DII holding is estimated to rise to 10.4% from 10.02% at the end of the previous quarter. HDFC Bank will issue a total of 86.1 million fresh shares to foreign as well as domestic institutions. Of the total, the bank will issue a little over 20.1 million shares to domestic investors and the balance 22 million depository receipts, representing 66 million shares as underlying, to American investors based on the 1:3 ratio. Thursday’s transaction by HDFC Bank was the largest share sale by a private sector entity and the second-largest fund-raising by selling shares in the secondary market after the bumper Rs 22,500-crore Coal India issue last week by the government. It was also the fourth-largest US offering by an Indian company and the largest since 2009, showed data compiled by Prime Database.

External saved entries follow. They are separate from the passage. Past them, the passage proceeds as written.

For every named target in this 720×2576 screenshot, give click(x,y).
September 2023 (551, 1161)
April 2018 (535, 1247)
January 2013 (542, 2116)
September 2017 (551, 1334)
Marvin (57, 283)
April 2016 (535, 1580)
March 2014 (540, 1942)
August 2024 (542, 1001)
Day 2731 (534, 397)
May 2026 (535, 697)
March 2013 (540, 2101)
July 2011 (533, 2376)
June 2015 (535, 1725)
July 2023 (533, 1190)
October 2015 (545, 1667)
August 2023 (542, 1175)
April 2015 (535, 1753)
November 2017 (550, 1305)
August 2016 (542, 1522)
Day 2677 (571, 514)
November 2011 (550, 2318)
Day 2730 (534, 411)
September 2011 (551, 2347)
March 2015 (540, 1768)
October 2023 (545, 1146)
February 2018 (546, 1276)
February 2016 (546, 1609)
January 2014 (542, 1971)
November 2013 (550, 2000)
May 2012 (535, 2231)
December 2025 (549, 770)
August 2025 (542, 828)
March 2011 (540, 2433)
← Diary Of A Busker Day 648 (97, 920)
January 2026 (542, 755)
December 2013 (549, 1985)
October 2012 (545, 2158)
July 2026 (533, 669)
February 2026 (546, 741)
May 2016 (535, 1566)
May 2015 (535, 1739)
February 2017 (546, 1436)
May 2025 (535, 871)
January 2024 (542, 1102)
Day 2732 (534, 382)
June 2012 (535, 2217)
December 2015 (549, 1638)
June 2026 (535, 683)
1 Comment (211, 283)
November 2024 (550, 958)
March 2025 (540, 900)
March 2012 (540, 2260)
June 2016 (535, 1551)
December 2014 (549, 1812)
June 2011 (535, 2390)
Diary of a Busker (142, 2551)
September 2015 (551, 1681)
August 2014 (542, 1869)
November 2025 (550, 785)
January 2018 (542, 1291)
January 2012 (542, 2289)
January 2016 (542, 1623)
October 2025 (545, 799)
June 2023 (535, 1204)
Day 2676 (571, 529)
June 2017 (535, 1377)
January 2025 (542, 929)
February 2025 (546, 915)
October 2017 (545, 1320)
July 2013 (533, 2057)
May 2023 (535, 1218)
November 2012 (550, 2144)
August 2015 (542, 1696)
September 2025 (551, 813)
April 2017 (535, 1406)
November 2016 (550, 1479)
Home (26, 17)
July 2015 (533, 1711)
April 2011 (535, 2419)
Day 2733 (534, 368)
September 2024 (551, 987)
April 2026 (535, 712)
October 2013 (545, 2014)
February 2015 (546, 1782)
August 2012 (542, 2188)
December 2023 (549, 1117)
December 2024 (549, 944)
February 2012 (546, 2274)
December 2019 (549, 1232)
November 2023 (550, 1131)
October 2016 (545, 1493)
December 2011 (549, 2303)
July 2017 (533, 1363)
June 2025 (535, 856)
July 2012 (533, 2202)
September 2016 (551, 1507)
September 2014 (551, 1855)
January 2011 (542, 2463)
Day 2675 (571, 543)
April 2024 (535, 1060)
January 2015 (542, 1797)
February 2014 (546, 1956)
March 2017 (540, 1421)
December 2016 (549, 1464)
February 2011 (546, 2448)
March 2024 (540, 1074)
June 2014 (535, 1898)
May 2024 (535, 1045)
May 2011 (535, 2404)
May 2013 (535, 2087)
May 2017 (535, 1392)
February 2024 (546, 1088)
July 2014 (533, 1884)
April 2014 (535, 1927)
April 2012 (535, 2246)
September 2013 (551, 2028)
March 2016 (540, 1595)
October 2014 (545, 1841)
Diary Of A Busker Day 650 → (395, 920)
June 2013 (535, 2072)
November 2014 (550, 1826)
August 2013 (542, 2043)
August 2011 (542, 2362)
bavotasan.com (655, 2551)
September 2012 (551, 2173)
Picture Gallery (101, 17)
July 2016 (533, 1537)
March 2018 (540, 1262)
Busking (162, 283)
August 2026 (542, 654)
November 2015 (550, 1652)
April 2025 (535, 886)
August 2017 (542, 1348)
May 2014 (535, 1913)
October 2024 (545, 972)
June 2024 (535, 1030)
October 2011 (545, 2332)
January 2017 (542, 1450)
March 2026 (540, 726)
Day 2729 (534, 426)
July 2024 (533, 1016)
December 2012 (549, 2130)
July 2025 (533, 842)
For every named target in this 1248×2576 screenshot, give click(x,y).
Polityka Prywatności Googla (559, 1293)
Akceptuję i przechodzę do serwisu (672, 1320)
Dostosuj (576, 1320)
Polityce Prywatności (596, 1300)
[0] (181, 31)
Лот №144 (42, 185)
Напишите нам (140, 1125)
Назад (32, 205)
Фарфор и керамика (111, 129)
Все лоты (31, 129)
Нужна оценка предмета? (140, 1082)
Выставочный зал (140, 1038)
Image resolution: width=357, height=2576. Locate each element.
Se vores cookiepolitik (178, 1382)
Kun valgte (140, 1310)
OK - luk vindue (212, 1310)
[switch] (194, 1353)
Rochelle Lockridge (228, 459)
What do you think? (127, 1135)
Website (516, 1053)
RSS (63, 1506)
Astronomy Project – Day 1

ICICI Bank, India’s largest private sector lender had in June 2007 raised $2.46 billion by offering shares on the NYSE — the biggest ADR ever by an Indian company. Sterlite Industries (India) had raised $2.01 billion in June 2007 and $1.60 billion in July 2009 on the NYSE.
In December 2013, the RBI had prevented foreign institutional investors from holding more HDFC Bank stocks after their combined stake crossed 49%. The Cabinet Committee on Economic Affairs approved HDFC Bank’s capital-raising plan on January 28 this year after the Foreign Investment Promotion Board cleared the proposal on December 19, 2014. Nine investment banks — Bank of America, Citigroup, Credit Suisse, JM Financial, JPMorgan, Morgan Stanley, Barclays Capital, Nomura, and UBS — were managing the private placement.
HDFC Bank had a capital adequacy ratio (CAR) of 15.7% as of the quarter ended September and a gross bad-loan ratio of 1%, exchange filings show. It is yet to announce financial results for the quarter ended December 2014. India’s banking system had a CAR of 12.8% as on September 30, 2015, data from the RBI show.